Toronto, Ontario–(Newsfile Corp. – June 1, 2021) – Graph Blockchain Inc. (CSE: GBLC) (OTC Pink: REGRF) (“Graph” or the “Company“) is pleased to announce that it has entered into a non-binding Letter of Intent to acquire all of the shares of New World Inc., (“New World”), an augmented reality art-focused NFT company that allows creators, musicians, and celebrities to have access to an NFT distribution canvas to create and sell digital art. By selling digital art, artists are able to reach a broader market (both geographically and demographically), and as a result of the blockchain, continue to benefit financially through economic participation in future sales. New World has built this platform and has already signed such notable artists as Diogo Snow, who has produced numerous pieces for celebrity clients including Drake, and Fetty Wap, an American rapper, singer and songwriter, who has over 6.5 million Instagram Followers, as well as many others. http://newworldinc.io
“One of our goals when we launched Graph into the DeFi space back in March was to position ourselves as more than just a company providing exposure to altcoins. By acquiring New World, we will be able to give our shareholders exposure to the explosive NFT market that just reached over US$2 billion in sales in the first quarter of 20211, as we continue to announce major milestones in our journey to build and diversify our DeFi business,” said Paul Haber, Chief Executive Officer of Graph Blockchain, Inc.
It is anticipated that Graph will pay $7,000,000 for all of the issued and outstanding shares of New World through the issuance of Consideration Units.

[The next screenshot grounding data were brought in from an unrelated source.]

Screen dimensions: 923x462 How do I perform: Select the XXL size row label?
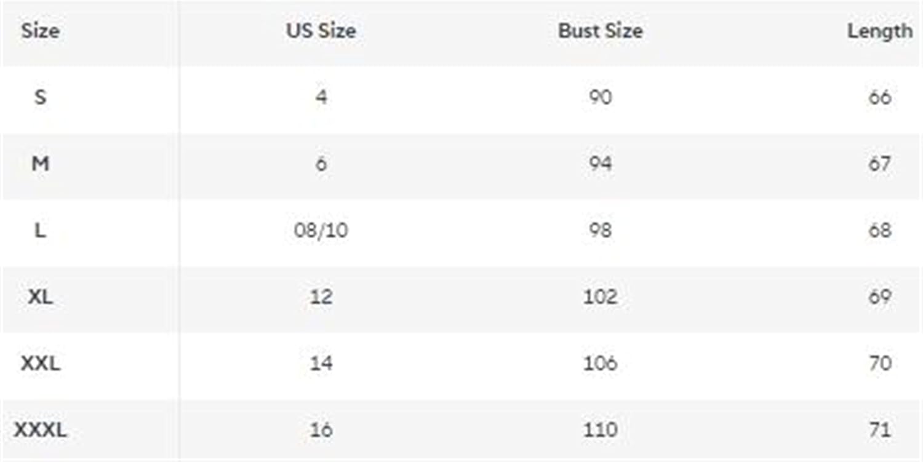pyautogui.click(x=41, y=363)
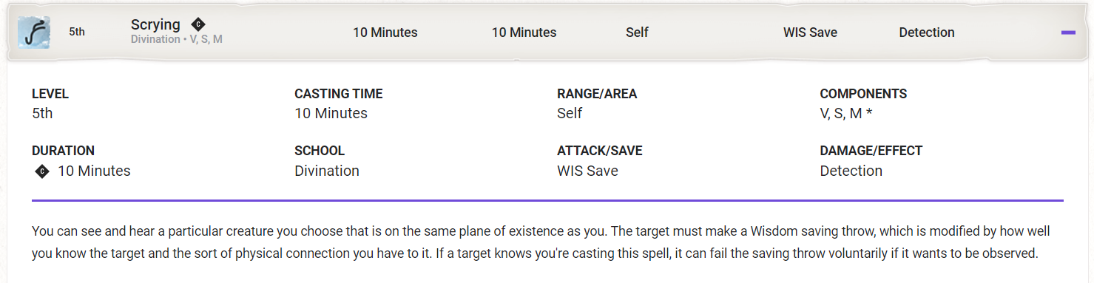Click the 10 Minutes value under Casting Time
This screenshot has height=283, width=1094.
click(331, 113)
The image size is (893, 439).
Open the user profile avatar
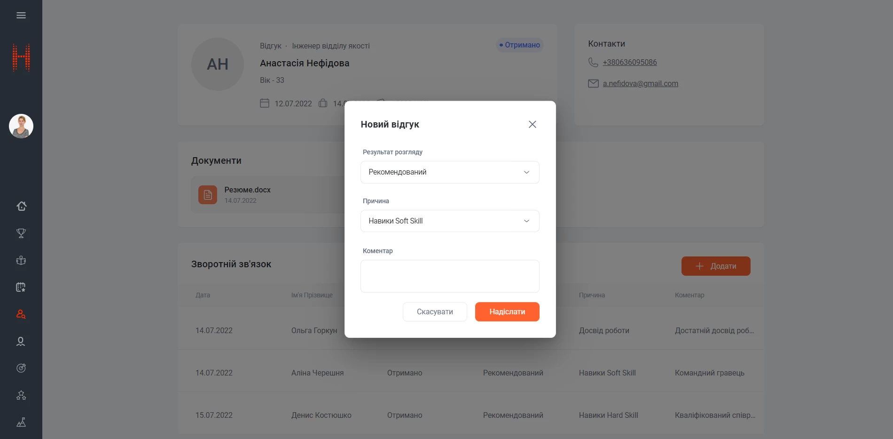tap(21, 126)
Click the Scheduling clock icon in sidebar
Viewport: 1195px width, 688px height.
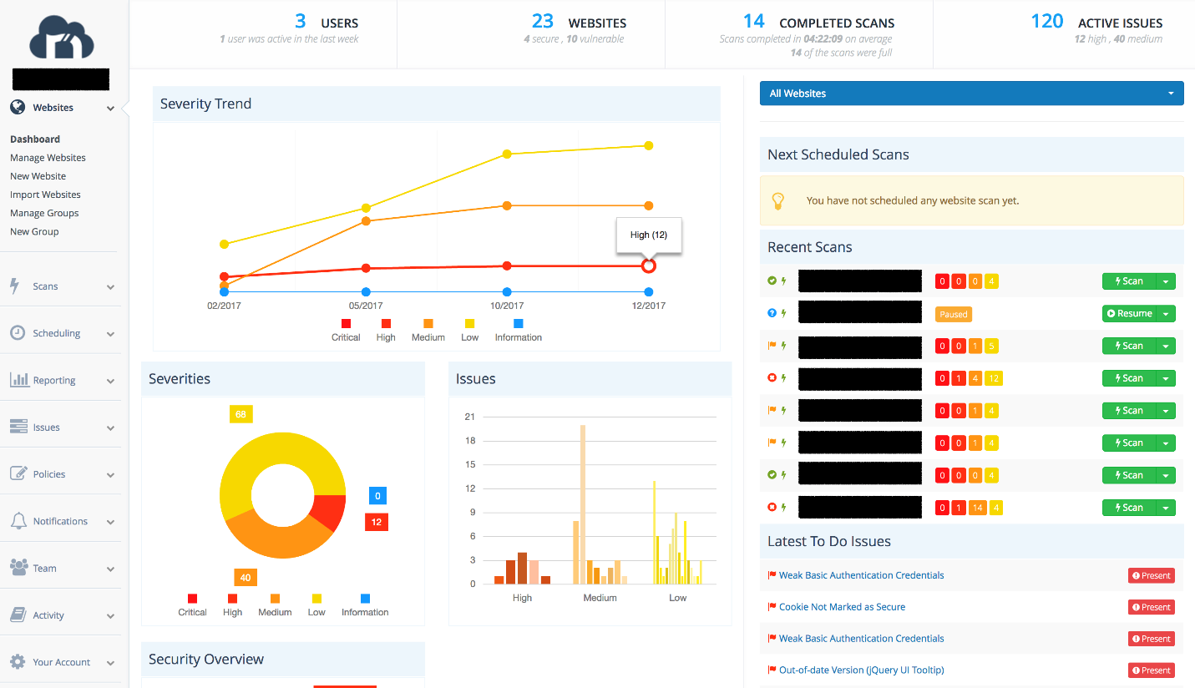click(x=18, y=333)
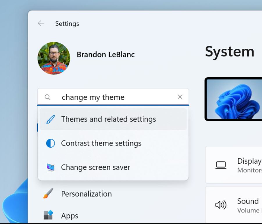262x224 pixels.
Task: Clear the search text with X button
Action: pyautogui.click(x=180, y=97)
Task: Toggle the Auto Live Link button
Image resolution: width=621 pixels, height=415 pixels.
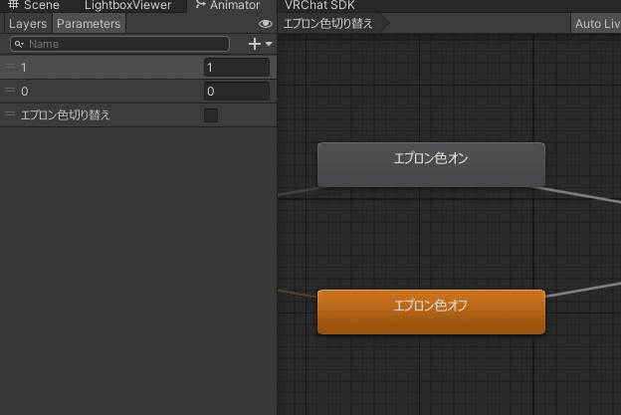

Each Consideration Unit will consist of one common share at a deemed price of $0.13 and a common share purchase warrant. Each warrant will allow the holder to purchase an additional share in the capital of the Company for $0.18 any time in the 24-month period following closing. In addition, New World can earn additional payments of up to $13,000,000 also payable in Consideration Units based on achieving minimum net revenue of $1,500,000 in 2021 with a minimum net profit percentage of 25% and net revenue of $6,000,000 in 2022 with a minimum net profit percentage of 50%.
Closing of the acquisition New World shares is subject to a number of conditions including the completion of satisfactory mutual due diligence as well as approval by the Canadian Securities Exchange. There can be no assurances that the acquisition will be completed.

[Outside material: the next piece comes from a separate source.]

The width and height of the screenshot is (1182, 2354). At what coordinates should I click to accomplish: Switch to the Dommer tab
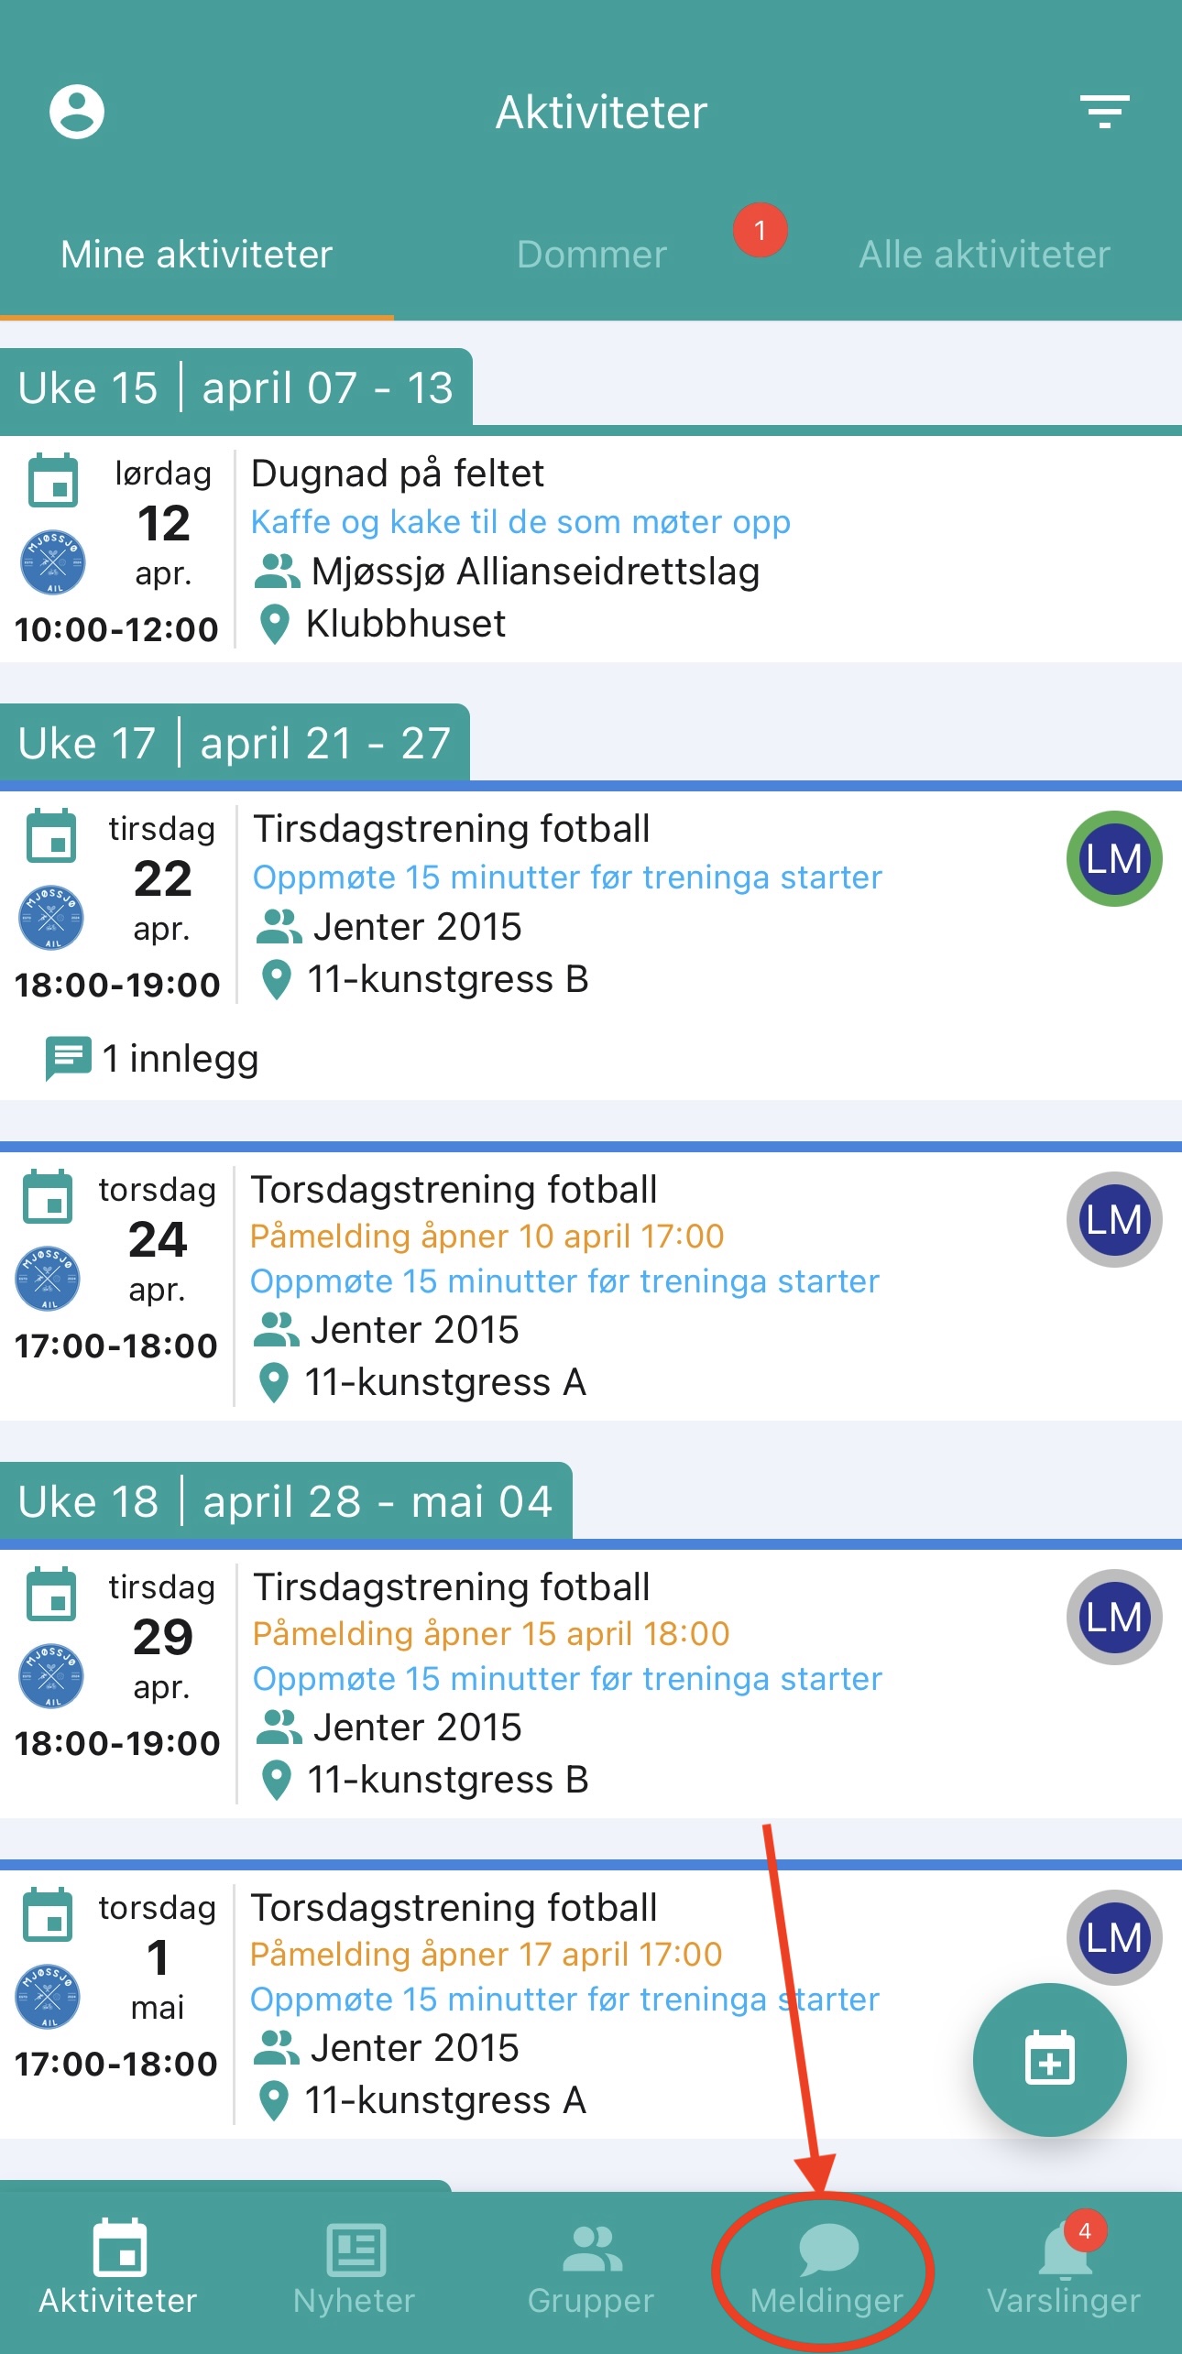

About Graph Blockchain Inc.
Graph Blockchain provides our shareholders with exposure to various areas of Decentralized Finance. Graph, through its wholly owned subsidiary Babbage Mining Corp., a Proof of Stake (“POS”) miner that focuses on altcoins, can provide our investors with exposure to the vast emerging market of cryptocurrencies with the significant technological disruption and potential gains that altcoins represent.

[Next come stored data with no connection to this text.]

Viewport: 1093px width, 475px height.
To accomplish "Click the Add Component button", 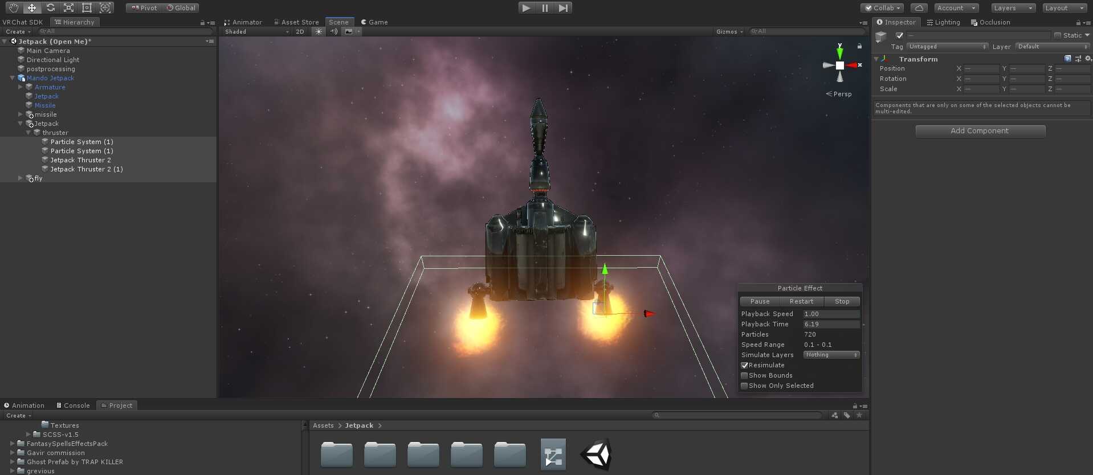I will (980, 131).
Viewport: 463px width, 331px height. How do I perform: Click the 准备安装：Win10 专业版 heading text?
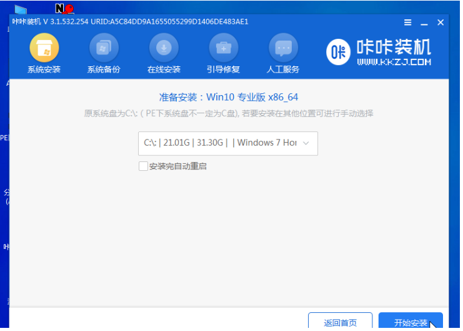[x=229, y=98]
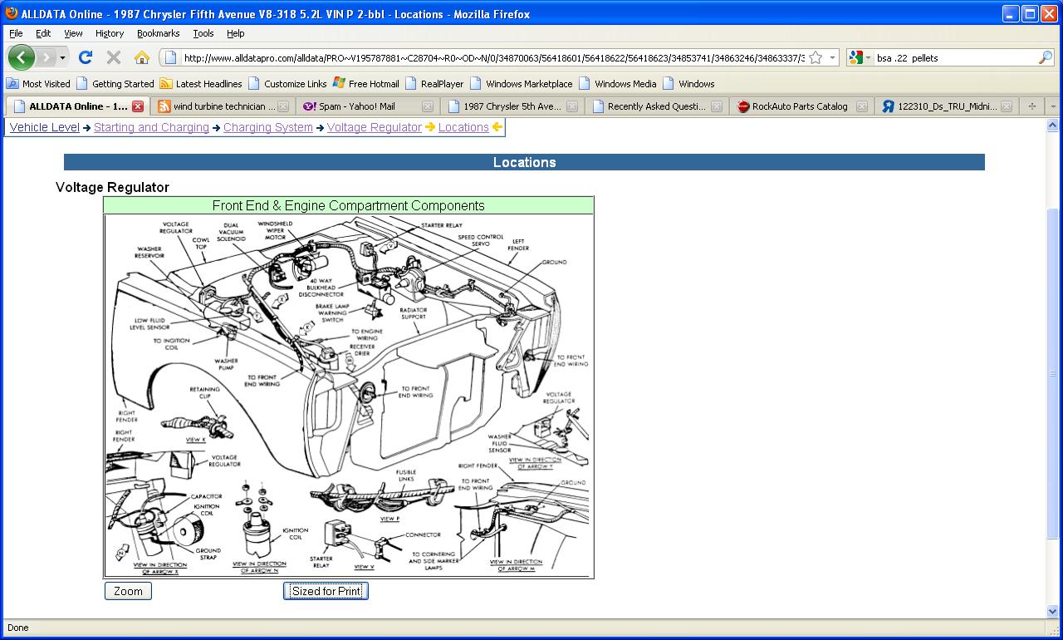Open the search engine selector dropdown

(x=860, y=58)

For further information, please contact:
Email: [email protected]
Anthony Feldman/Rich DiGregorio
Email: [email protected]
Forward Looking Statements
This news release contains “forward-looking statements” within the meaning of applicable securities laws. All statements contained herein that are not clearly historical in nature may constitute forward-looking statements. In some cases, forward-looking statements can be identified by words or phrases such as “may”, “will”, “expect”, “likely”, “should”, “would”, “plan”, “anticipate”, “intend”, “potential”, “proposed”, “estimate”, “believe” or the negative of these terms, or other similar words, expressions and grammatical variations thereof, or statements that certain events or conditions “may” or “will” happen, or by discussions of strategy. Readers are cautioned to consider these and other factors, uncertainties. and potential events carefully and not to put undue reliance on forward-looking statements. Such statements may prove to be incorrect and actual results may differ materially from those anticipated.
Forward-looking statements contained in this news release are expressly qualified by this cautionary statement and reflect the Company’s expectations as of the date hereof and are subject to change thereafter. The Company undertakes no obligation to update or revise any forward-looking statements, whether as a result of new information, estimates or opinions, future events or results or otherwise or to explain any material difference between subsequent actual events and such forward-looking information, except as required by applicable law.
Neither the Canadian Securities Exchange nor it’s Regulation Services Provider (as that term is defined in the policies of the Canadian Securities Exchange) accepts responsibility for the adequacy or accuracy of this release.